Concurrence ne signifie pas réglementation
Quels sont clairement les partenaires que vous pourriez conseiller et quelle est donc, plus concrètement, la clientèle qui pourrait être intéressée par votre initiative ? En dehors des grandes entreprises, les organisations professionnelles peuvent utilement recourir à des services juridiques extérieurs pour préparer notamment des négociations sur des législations nationales ou internationales. La dérégulation vise à garantir les conditions d'une concurrence, mais elle ne signifie pas qu'il n'y a plus de réglementation. Elle crée au contraire une nouvelle régulation, qui peut être très contraignante, qui découle des nécessités du libre échange. Les industries de la santé et de l'alimentation, dont la production touche au bien-être des individus, sont tenues d'entretenir un dialogue constant avec toutes sortes d'interlocuteurs : notamment la société civile internationale, les gouvernements des Etats et les organisations internationales gouvernementales.

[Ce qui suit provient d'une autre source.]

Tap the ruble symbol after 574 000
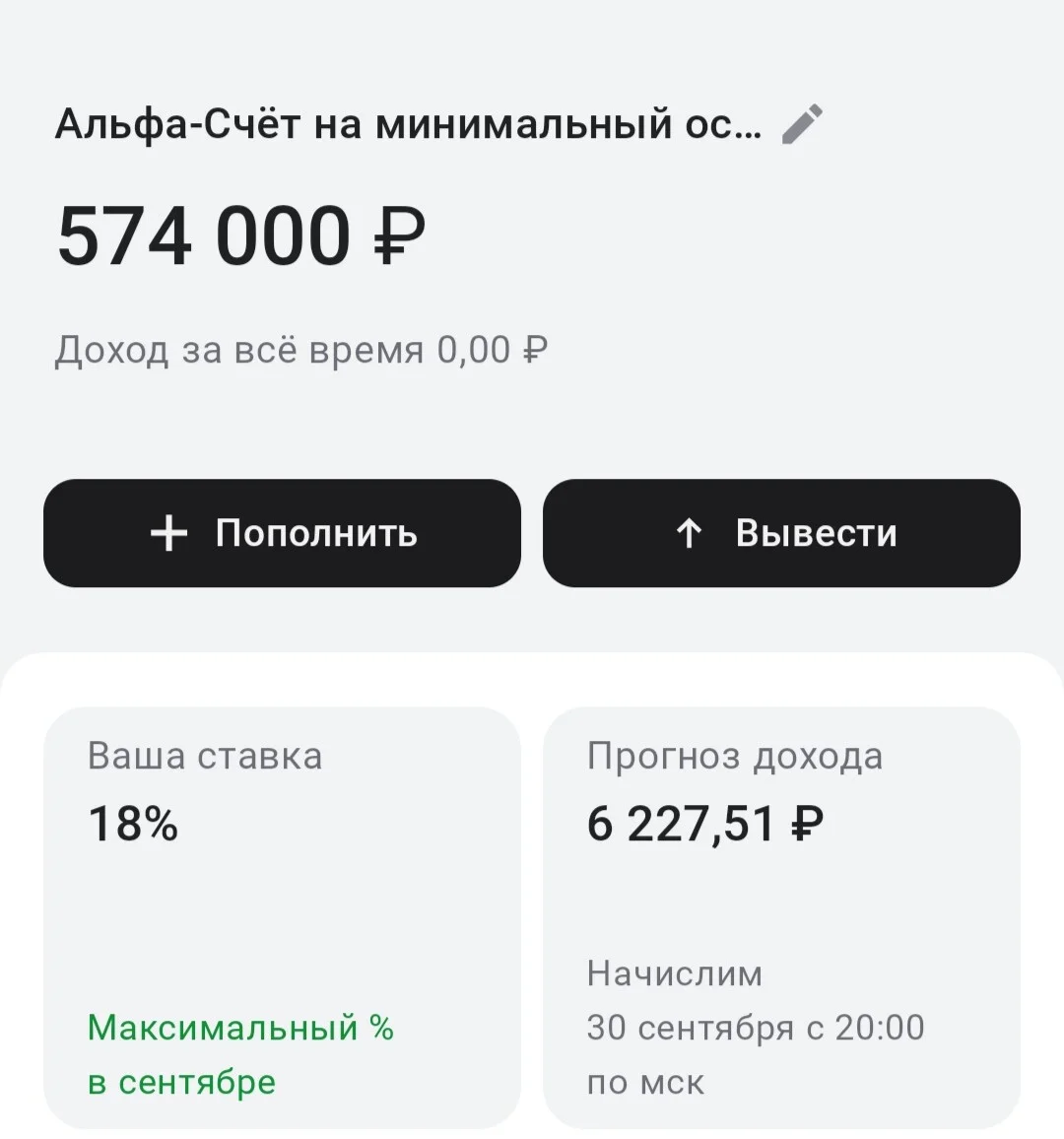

L'équipe d'avocats que je constitue ne répond pas seule à l'ensemble des problèmes que se posent les acteurs socio-économiques de ces secteurs ; elle peut s'appuyer sur les autres départements du cabinet qui sont spécialisés dans les différentes branches du droit des affaires : droit de la concurrence, droit boursier ou fiscal ou encore conseil à la réalisation de grands projets d'infrastructure tels que l'installation d'équipements de soins dans les pays en développement pour ne citer que cet exemple très actuel. L'idée est d'offrir une variété de compétences juridiques permettant de traiter un problème sous ses différents aspects.